Fatigue—An Unseen Trap for Truckers
BY AWAKE! CORRESPONDENT IN GERMANY
AS THE hours go by, the monotonous drone of the powerful engine and the whine of 14 wheels on the road combine to make the truck driver’s struggle against fatigue difficult. The road markers slip silently by in the beam of the headlights. Suddenly, the trailer sways from side to side; it has started to drift off the road.
With a wrench of the steering wheel, the driver maneuvers his 40-ton vehicle back onto the road. Shaken to his senses, he realizes that he has no recollection of the past few seconds. He is suffering from fatigue.*
Anyone fighting fatigue at the wheel can easily doze off momentarily. Given today’s crowded roads, that can be extremely dangerous—even for other road users. For instance, in South Africa, of all accidents involving heavy-goods vehicles that occurred between January 1989 and March 1994, more than 35 percent were caused by drivers falling asleep at the wheel.

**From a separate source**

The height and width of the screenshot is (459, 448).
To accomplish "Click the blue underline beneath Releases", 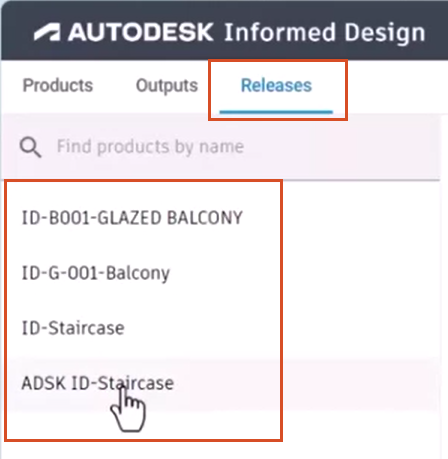I will click(x=276, y=112).
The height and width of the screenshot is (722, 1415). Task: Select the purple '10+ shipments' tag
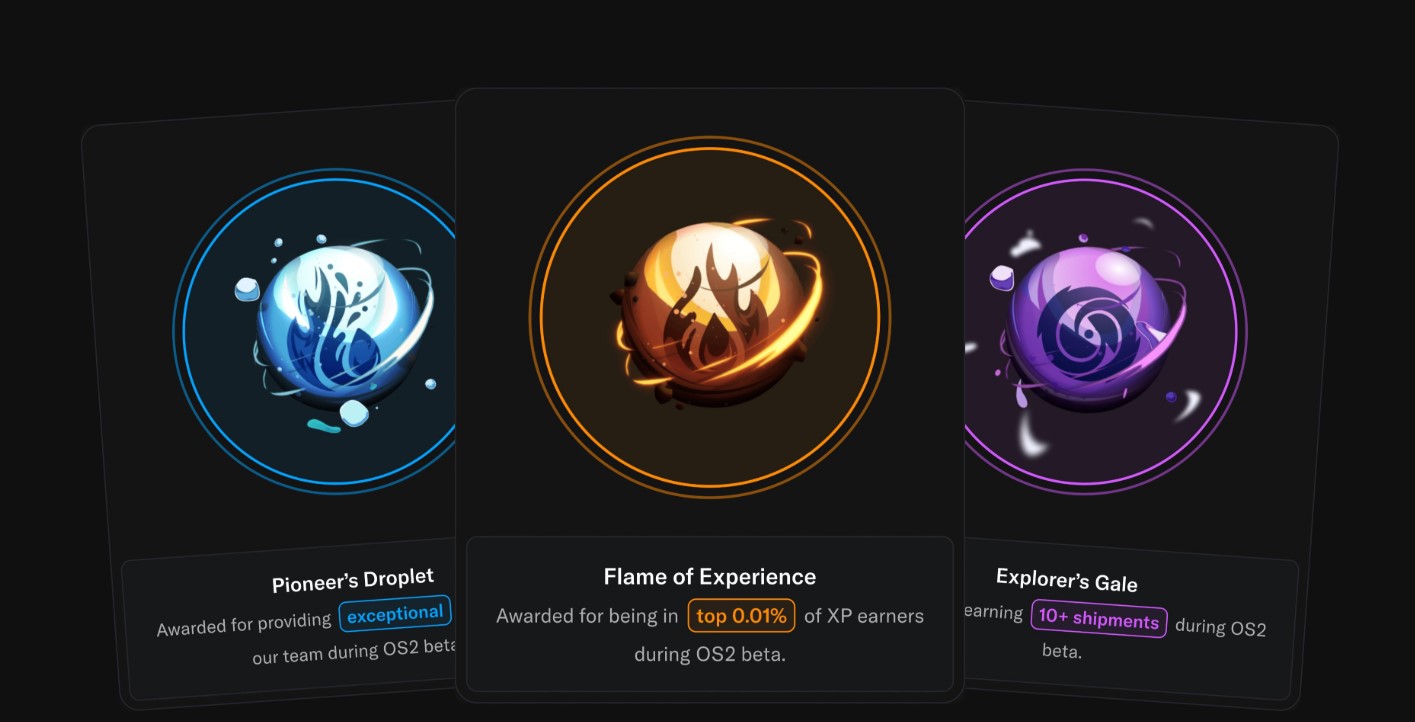[x=1099, y=620]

Professor G. Stöcker, a researcher into driver behavior, said in the German magazine Fahrschule that increasing fatigue leads to drowsiness and has effects that are similar to those caused by alcohol. Of course, his comments are relevant to drivers of all vehicles, not only of trucks.
Causes of Fatigue
Why do accidents related to fatigue occur so often, when in many countries the law recommends, or even stipulates, the maximum number of hours a truck driver can be at the wheel? To start with, we must look at the total working hours of truck drivers, which include time spent not only driving but doing other tasks as well. These working hours are often long and irregular.
Most truck drivers enjoy seeing a task through from beginning to end, which means transporting goods to a customer in any sort of weather. Performance is measured in distance traveled and freight transported. Working hours may be well above average. In Germany most people work less than 40 hours a week, but many truck drivers work twice that.

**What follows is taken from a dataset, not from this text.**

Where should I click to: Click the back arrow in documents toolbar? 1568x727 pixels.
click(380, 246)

In other lands conditions are no better. In South Africa wages are low, so drivers try to supplement their earnings by driving longer hours. Reports from India indicate that although transport firms allow drivers enough time to complete their journey, many truckers add to their earnings by taking additional freight to more places, requiring more time at the wheel. They then need to cut down on sleep to be back at the firm on time.
Within the European Union, by utilizing the maximum number of hours permitted by law, a truck driver can spend 56 hours at the wheel in a week. But in the following week, his maximum driving hours are reduced to 34. His working hours, including time spent loading and unloading, are recorded by a monitoring device. This record makes it possible to check whether each driver is keeping within regulations.
Another factor that affects the amount of time spent in the driver’s seat is the viewpoint of the owner. His truck represents an expensive investment that has to be put to good use, if possible 24 hours a day with no unladen journeys. Competition among transport firms is growing, and managers put drivers under pressure to voluntarily work longer hours.
Fatigue results when working hours are long but also when they begin at unusual times. For instance, it is common to start work between one and four in the morning. That is a time when many drivers are at their lowest ebb and their concentration is at its weakest. Pressure increases where firms keep stock to a minimum, demanding deliveries ‘just in time.’ This means that the driver has to arrive at the customer’s premises with the freight at precisely the agreed time. Heavy traffic, bad weather, and road repairs may cause delays that the driver somehow has to make up for.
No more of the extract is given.